Most of the men invested their money towards improving their lives, buying modern fishing boats or building homes, said one of the fishermen who spoke to The National.

Others used their share from the sale to help relatives set themselves up in life.

"A representative of a businessman from a Gulf state came to us and examined the blob, which he found to be of a high quality," said the fisherman, who asked not to be identified.

"The man paid 45,000 Saudi riyals ($12,000) for each kilo of ambergris," he said.

Al Khaisa village where the majority of the lucky fishermen live. Ali Mahmood for the National

The waxy substance, secreted by the digestive system of sperm whales, is prized by perfume makers for making scents last longer.

The fishermen had told The National soon after their find on February 13 that the ambergris blob weighed 127 kilograms – which would put its sale price at $1.5 million.

"The money was equally shared between 37 fishermen," the fisherman said.

"In addition, shares were allocated to those who guarded us while negotiating and those who guarded the heaps of money."
Asked how he planned to spend his share, the fisherman said the first thing he bought was a fishing boat.

"I had never dreamed that one day I would have my own fishing boat!

"I spent years hiring a boat or working for other people as a daily worker," he said.

"I still can't believe that I have bought a big, modern fishing boat and a piece of land to build my own house."

Al Khaisa village where the majority of the lucky fishermen live.

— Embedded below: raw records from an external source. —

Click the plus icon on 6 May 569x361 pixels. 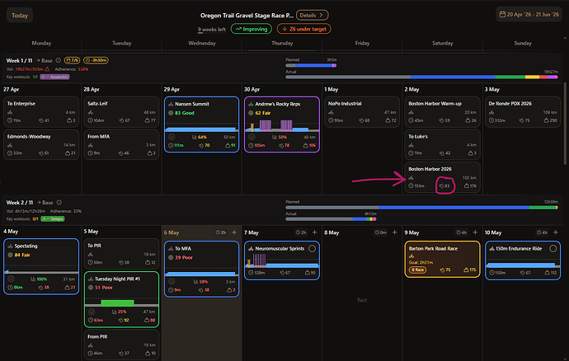tap(234, 232)
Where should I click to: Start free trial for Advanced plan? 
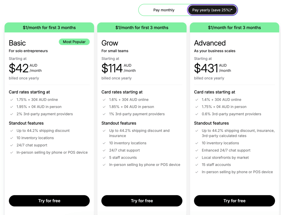(234, 201)
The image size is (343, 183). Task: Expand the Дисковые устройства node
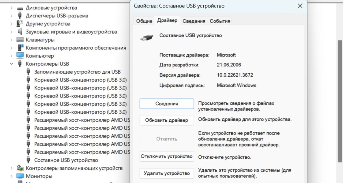(x=11, y=8)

Ali Mahmood for the National

For Mousa Al Askari, 29, whose older brother was one of the lucky fishermen, the discovery was a gift from Allah to poor, forgotten people.

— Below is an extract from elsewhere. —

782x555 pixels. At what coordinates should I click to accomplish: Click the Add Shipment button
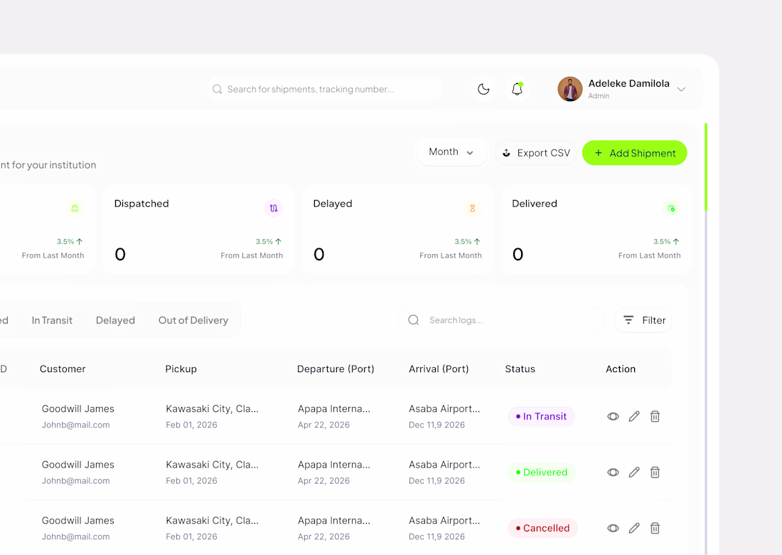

"My brother paid for me to get married and bought a car, a new fishing boat and started building a new house for me and two other siblings," Mr Al Askari told The National, while watching an excavator prepare the site for the new house in Al Khaisa village on Aden's west coast.

Al Khaisa village where the majority of the lucky fishermen live. Ali Mahmood for the National

His cousin, Ashraf Al Askari, who helped to guard the ambergris during the sale negotiations, said the majority of the newly wealthy fishermen travelled to the eastern provinces of Hadramawt and Al Mahra the day after receiving their money to buy cars.

"Some others bought fishing boats and started building houses," he said.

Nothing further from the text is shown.